The British managers bear some responsibility for the underlying, persistent weakness of the Vauxhall brand. That's as nothing compared to the monumental mistakes of General Motors, at home and abroad. Entangled in bureaucracy, paralysed by inaction, drowning in excess costs, GM has wasted tens of billions on learning how not to run a mega-corporation.

Very few other car managements are in a position to hurl the first stone. Consider the present scene of devastation. Chrysler, quite recently the most profitable US carmaker by far, is bleeding millions so fast that its purchaser, Daimler-Benz, is buckling at the knees. Daimler not only overpaid ridiculously, but compounded this sin by heavy-handed and typically unsuccessful long-distance interference.

BMW is still licking its wounds from the inept takeover of Rover Group. Lest British managers are licking their chops at these foreign fiascos, not only Rover, but Landrover were found wanting in fundamental management and manufacturing skills by their new owners. So, in spades, was Jaguar. The first American sent to the rescue by Ford declared its plant the worst he had ever seen, with the possible exception of the Gorki factory outside Moscow.

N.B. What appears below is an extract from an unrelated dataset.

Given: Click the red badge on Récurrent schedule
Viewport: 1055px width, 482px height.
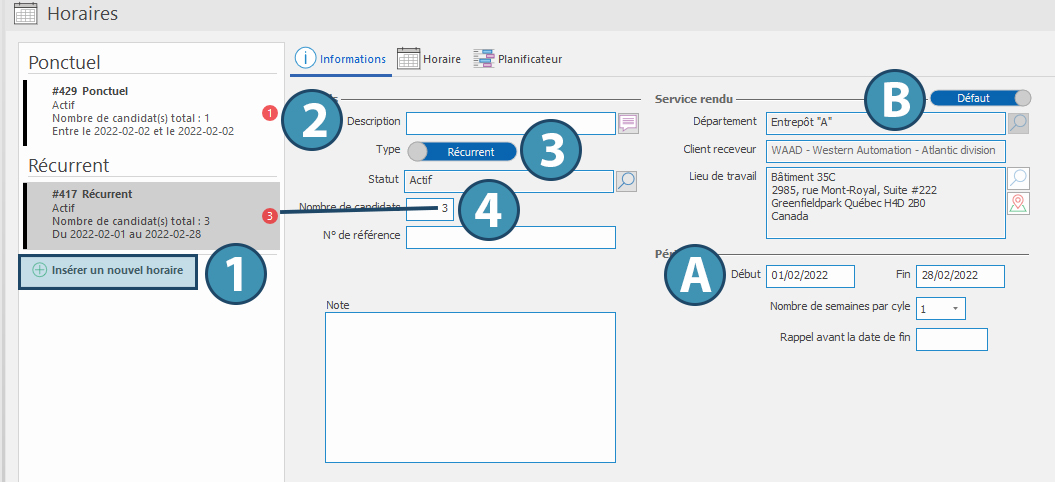Looking at the screenshot, I should click(x=268, y=215).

Not that Ford is any paragon of virtue. Its performance in the Firestone tyre recalls was so inept as to make the angels weep. The list of automotive ineptitudes could go on, and on. Is there some pattern here? The car makers have all that managers could desire: huge financial resources, vast accumulated expertise, armies of well-versed executives and specialists, global markets, insatiable public demand. How could they get so much so wrong?

The first answer is that this industry is highly inbred, dominated by company veterans who, like all their colleagues, adore playing with cars. Infusions of outside talent are rare, and so is jobhopping at the highest level. When jobs are hopped, as when a miffed Lee Iacocca quit Ford for Chrysler, the results can be electrifying. But Chrysler was a basket case then (as now). Others with bigger market shares, larger cash flows and greater conceit (which is endemic among car managers) are unlikely to place their heads on somebody else's block.

The conceit is compounded by a second major fault, autocracy. The Western industry was originally created by all-powerful entrepreneurs. Their heirs can't match their genius, but grasp for their power. A bitter boardroom battle at Daimler thus ousted the comnpany's top car man and left total control to Jurgen Schrempp, the mastermind (if that's the word) of the Chrysler fiasco. It's unfair to blame Schrempp for other flops, like the original instability of the A-cars or sluggish sales of the unsmart Smart car. But he's certainly responsible for the halved share price and the sadly reduced reputation.